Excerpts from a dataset
+ + + + + + +

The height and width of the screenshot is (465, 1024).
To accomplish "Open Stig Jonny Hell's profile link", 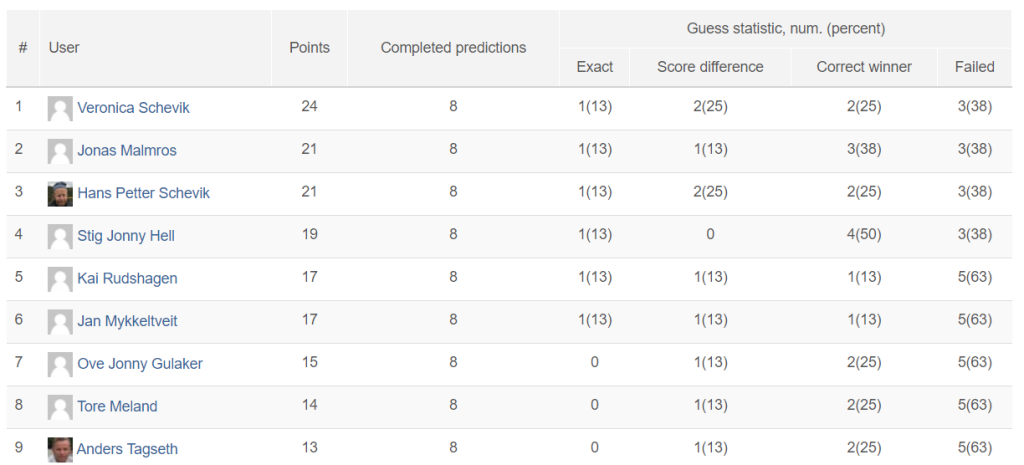I will (126, 236).
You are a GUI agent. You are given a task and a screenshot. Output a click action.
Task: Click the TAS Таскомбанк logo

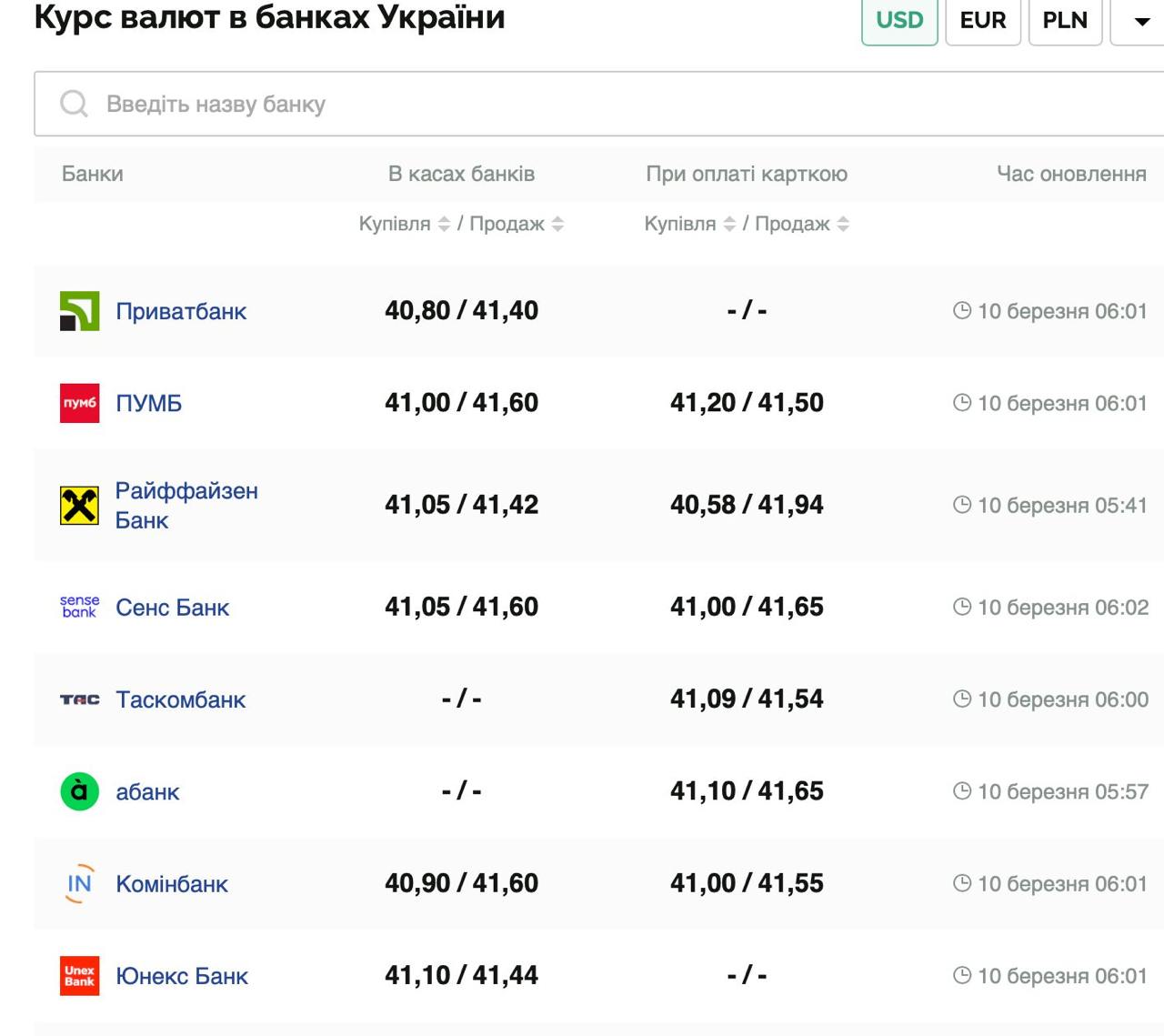click(79, 699)
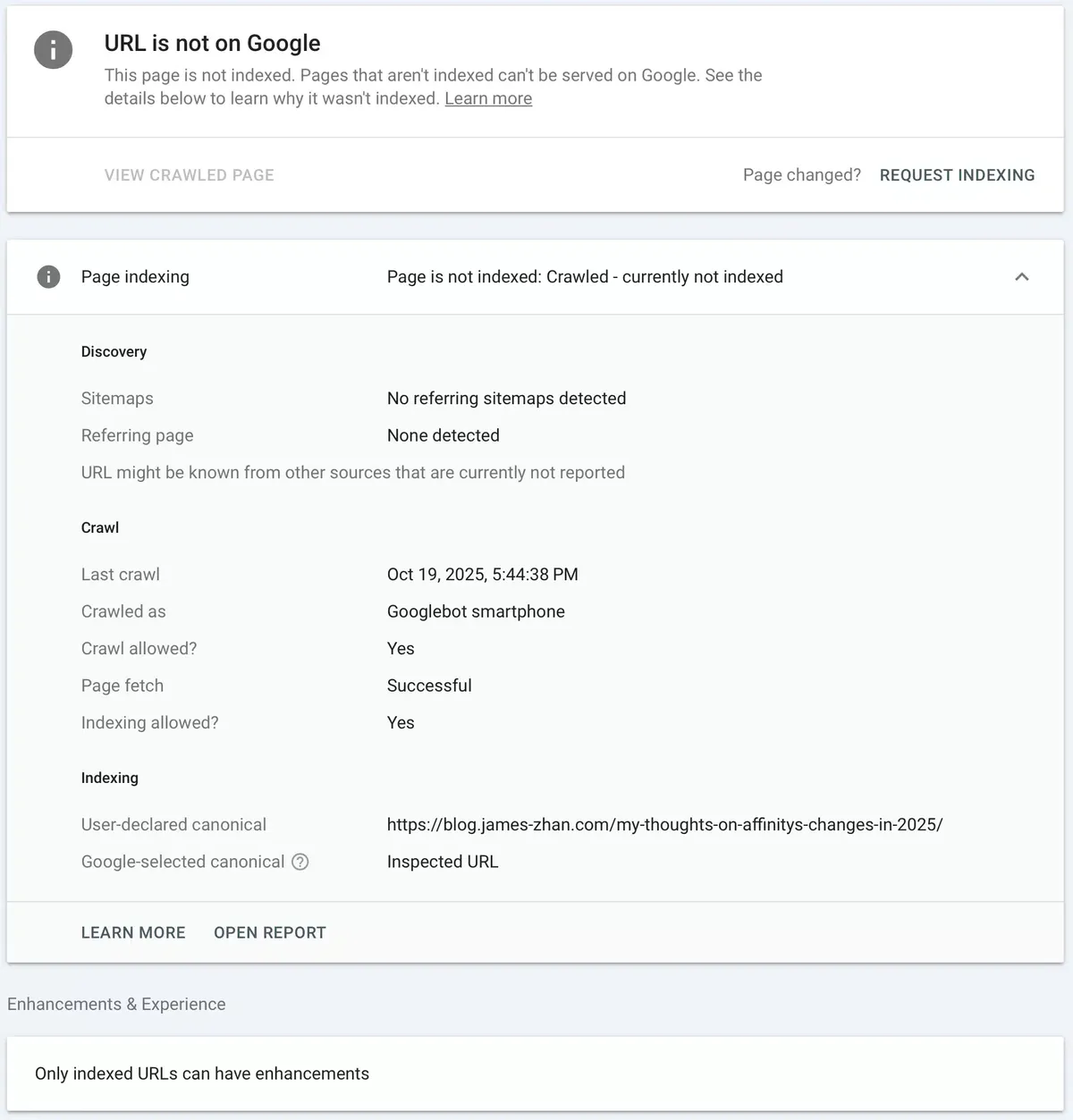1073x1120 pixels.
Task: Click the "Page changed?" label
Action: 801,175
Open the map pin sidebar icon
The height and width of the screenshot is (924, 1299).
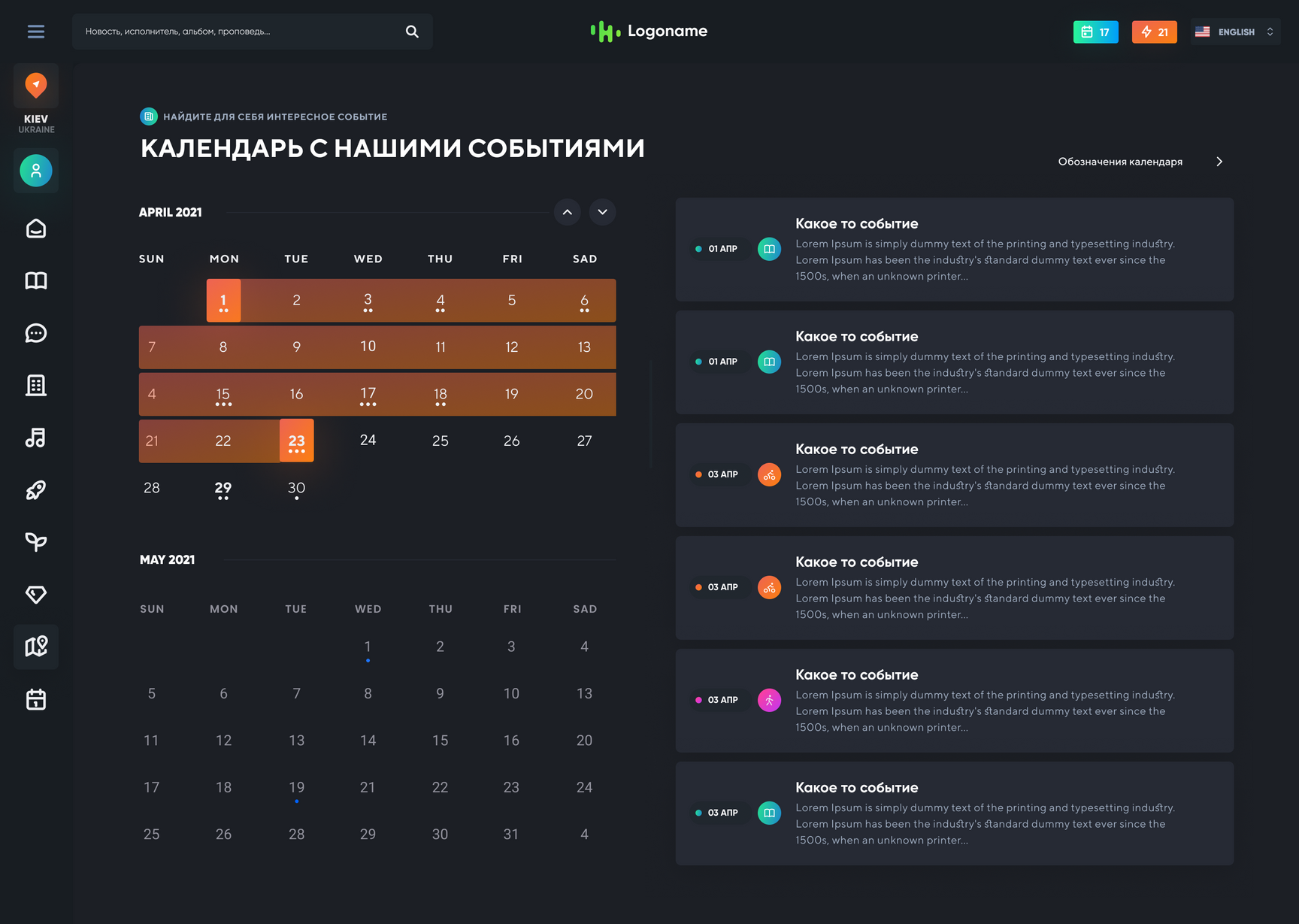36,647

+ + + + + + +

▶ _Exercise_
From the line containing "You are a GUI" through the last line of the records, both included, output those lines exactly and nothing else; skip the pictures.

▶ _Reply to the exercise_
You are a GUI agent. You are given a task and a screenshot. Output a click action.
Task: Click the TAS Таскомбанк logo

click(79, 699)
1073x1120 pixels.
Task: Click the "Page changed?" label
Action: 801,175
Open the map pin sidebar icon
The height and width of the screenshot is (924, 1299).
36,647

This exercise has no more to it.